#### Extract to read:

>>>

Load Balancing, Health Checks, and Eliminating Single Points of Failure
[backend, system design, interviews]
Once you move to horizontal scaling, you need something to sit between your users and your servers to distribute traffic intelligently. That something is a load balancer. But choosing the right distribution algorithm, handling server failures, and avoiding single points of failure are where the real engineering decisions live.
How Load Balancers Work
A load balancer is a reverse proxy that accepts incoming client requests and forwards them to one of several backend servers. The client never knows which server handled their request.
Clients (web, mobile)
|
v
Load Balancer
/ | \
v v v
Srv1 Srv2 Srv3
Without a load balancer, you would need to give clients the IP addresses of individual servers. If one server dies, clients connecting to that IP get errors. The load balancer abstracts this away.
Seven Load Balancing Algorithms
Each algorithm makes different tradeoffs between simplicity, fairness, and intelligence.
1. Round Robin
Requests go to servers in sequential order: Server 1, then Server 2, then Server 3, then back to Server 1.
Request 1 → Server 1
Request 2 → Server 2
Request 3 → Server 3
Request 4 → Server 1 (cycle restarts)
Request 5 → Server 2
When to use it: All servers have identical specs, and request processing times are roughly uniform.
When it fails: If Server 3 is handling a long-running request while Servers 1 and 2 are idle, Round Robin still sends the next request to Server 1 instead of recognizing that Server 3 is overloaded. It is blind to actual server load.
2. Least Connections
Routes each new request to the server with the fewest active connections.
Server 1: 10 active connections
Server 2: 9 active connections ← next request goes here
Server 3: 30 active connections
When to use it: Requests have variable processing times. Some requests take milliseconds (fetching a cached product), others take seconds (generating a report). Least connections naturally balances uneven workloads.
The tradeoff: Requires the load balancer to track connection counts in real time, which adds slight overhead compared to Round Robin.

<<<

#### Set problem A:
What kind of proxy does the load balancing article say a load balancer is?
#### Set problem B:
Shorten the paragraph of the load balancing article that begins "Without a load balancer," keeping its main facts.
#### Set problem C:
Continue the load balancing article from where it stops.
None of the material after this is used for anything.

#### Dataset section:
>>>

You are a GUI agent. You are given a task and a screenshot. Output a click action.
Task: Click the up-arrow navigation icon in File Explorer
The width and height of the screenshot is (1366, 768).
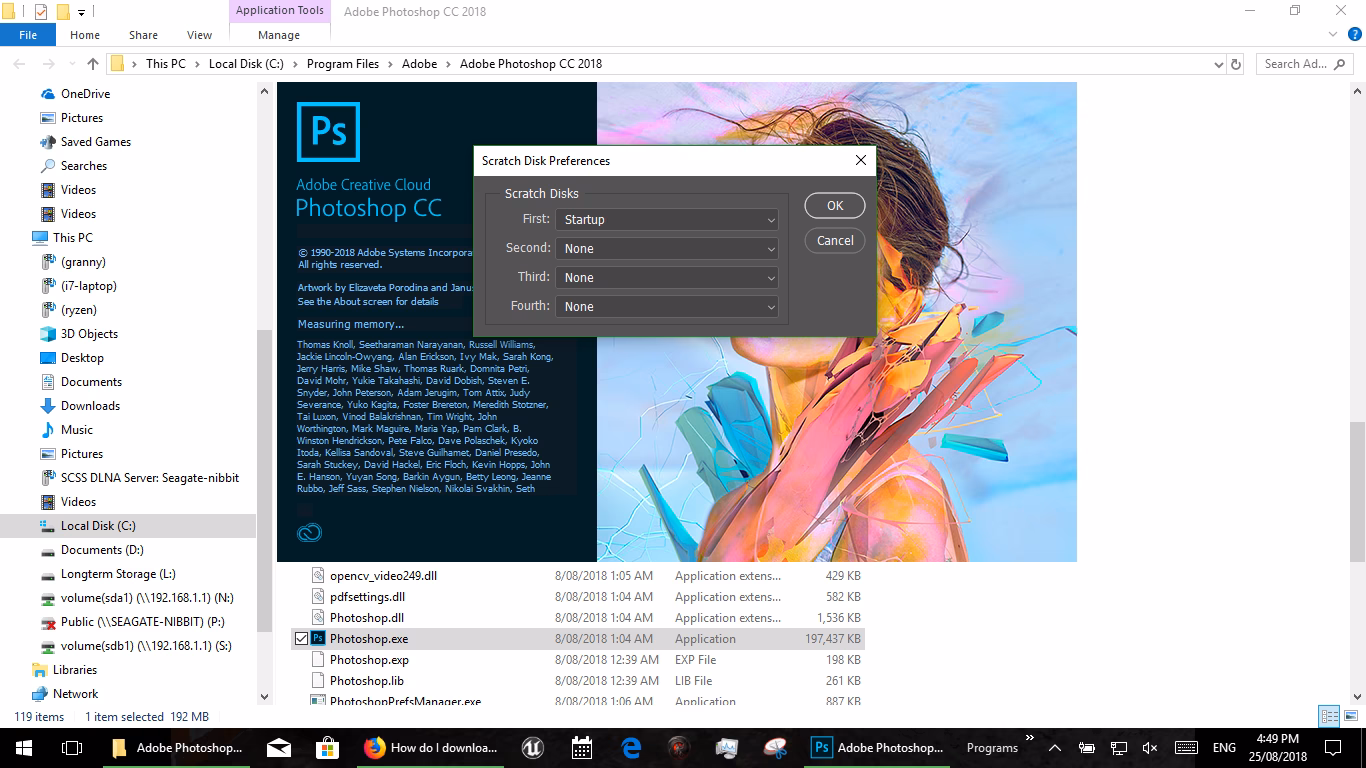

<<<

#### Result A:
A reverse proxy.

#### Result B:
Without a load balancer, clients would need the IP addresses of individual servers, and those connecting to a server that dies would get errors; the load balancer hides this from them.

#### Result C:
3. Least Response Time
Combines connection count with actual response latency. Sends traffic to the server that is both least busy and fastest.
When to use it: Servers have different hardware specs or network conditions. A server on faster hardware or closer to the database will naturally respond faster.
Interview angle: If an interviewer asks “your servers have different specs, how do you distribute traffic?” this is the algorithm to mention. It adapts to heterogeneous infrastructure.
4. IP Hash
Hashes the client’s IP address to determine which server handles the request. The same client always goes to the same server.
Client IP: 192.168.1.50 → hash → Server 2
Client IP: 192.168.1.51 → hash → Server 1
Future requests from 192.168.1.50 → always Server 2
When to use it: Session affinity matters. If each server maintains local state (in-memory session data, local caches), you want the same client to hit the same server consistently.
The problem: If a server goes down, all clients hashed to that server need to be rehashed, which disrupts their sessions. This is where consistent hashing (algorithm 7) improves things.
5. Weighted Variants
Any of the above algorithms can be weighted. Servers with more capacity get proportionally more traffic.
Server 1: 16 GB RAM, weight = 1 → gets ~16% of traffic
Server 2: 32 GB RAM, weight = 2 → gets ~33% of traffic
Server 3: 64 GB RAM, weight = 4 → gets ~51% of traffic
When to use it: Mixed fleet of servers, which is common during hardware upgrades or when running different instance types in the cloud.
6. Geographic (Location-Based)
Routes requests to the server geographically closest to the client, based on the client’s IP address.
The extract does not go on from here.